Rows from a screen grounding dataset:
****************

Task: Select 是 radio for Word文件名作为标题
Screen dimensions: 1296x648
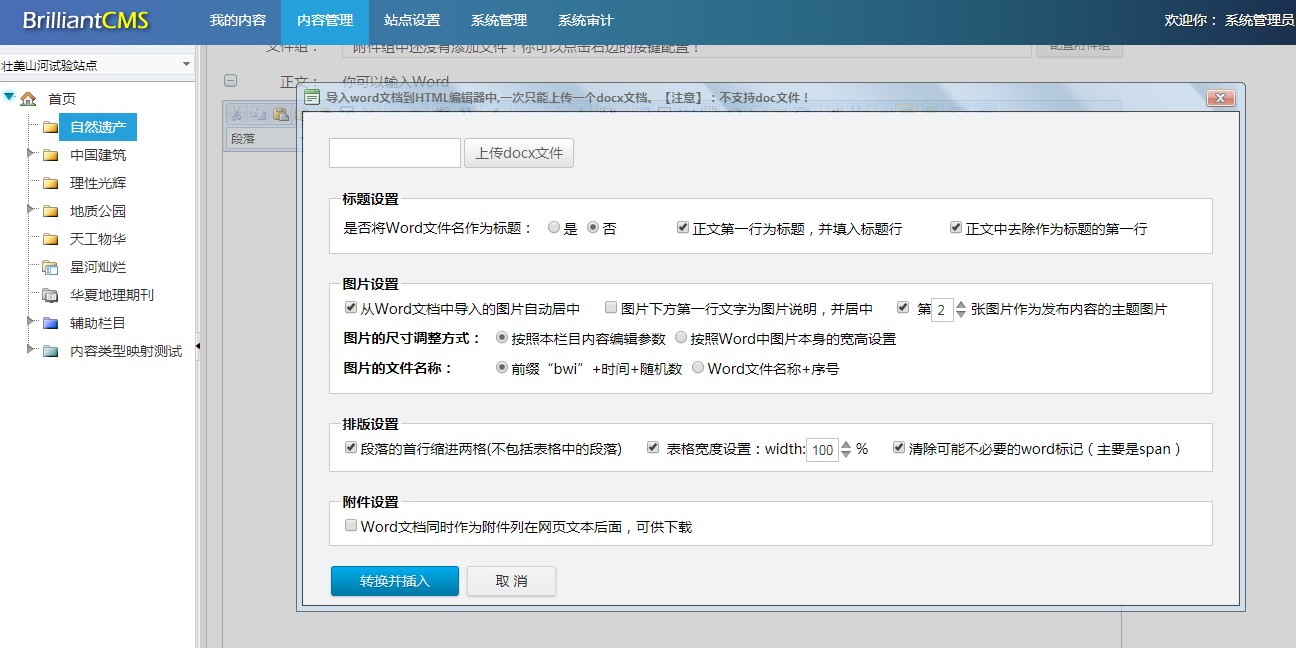Action: [x=554, y=228]
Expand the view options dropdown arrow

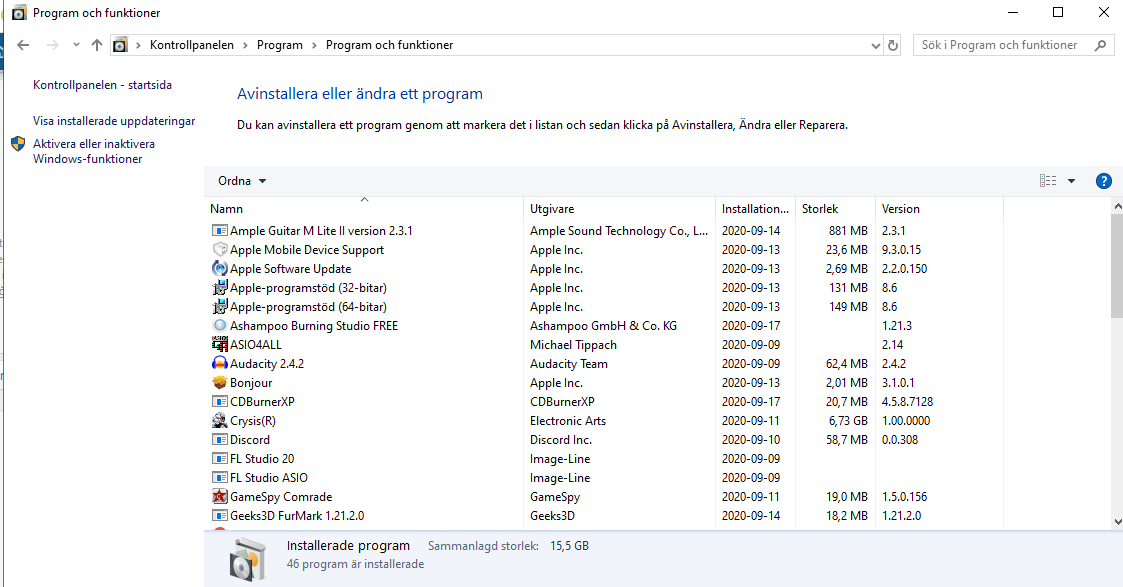tap(1071, 181)
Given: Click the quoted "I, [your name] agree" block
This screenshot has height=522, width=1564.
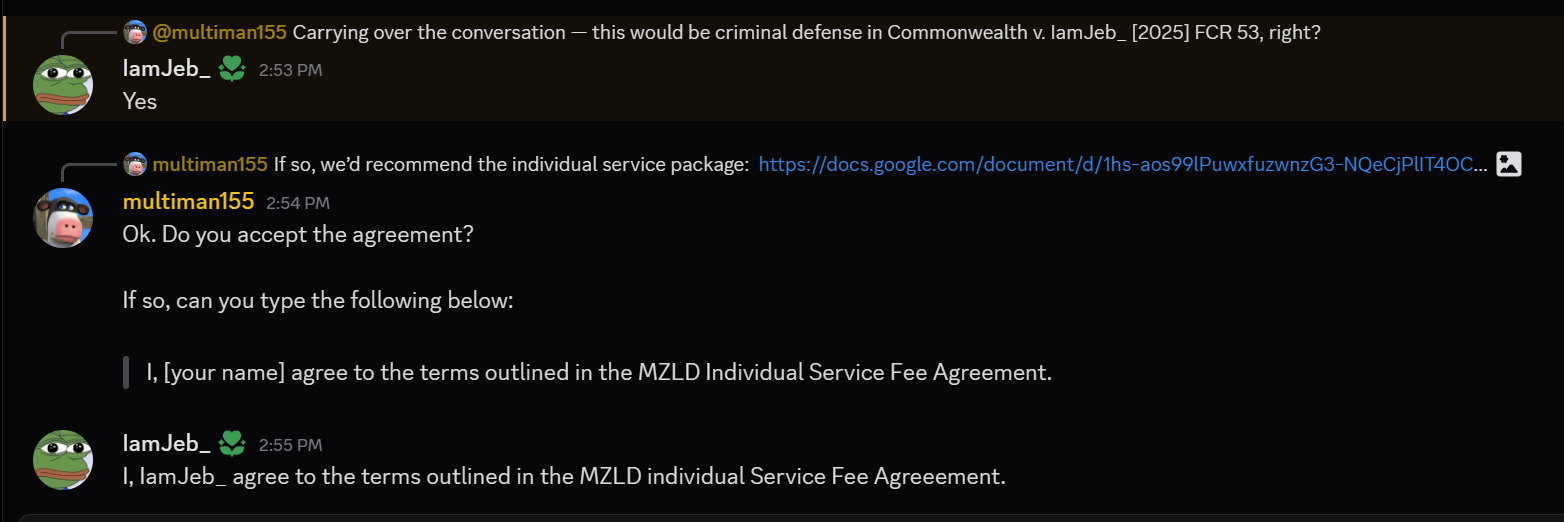Looking at the screenshot, I should tap(598, 373).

****************

→ Aim: Return the lines of every record above exactly, leaving out the pictures.

→ Written response:
Task: Select 是 radio for Word文件名作为标题
Screen dimensions: 1296x648
Action: [x=554, y=228]
Expand the view options dropdown arrow

tap(1071, 181)
Given: Click the quoted "I, [your name] agree" block
This screenshot has height=522, width=1564.
Looking at the screenshot, I should tap(598, 373).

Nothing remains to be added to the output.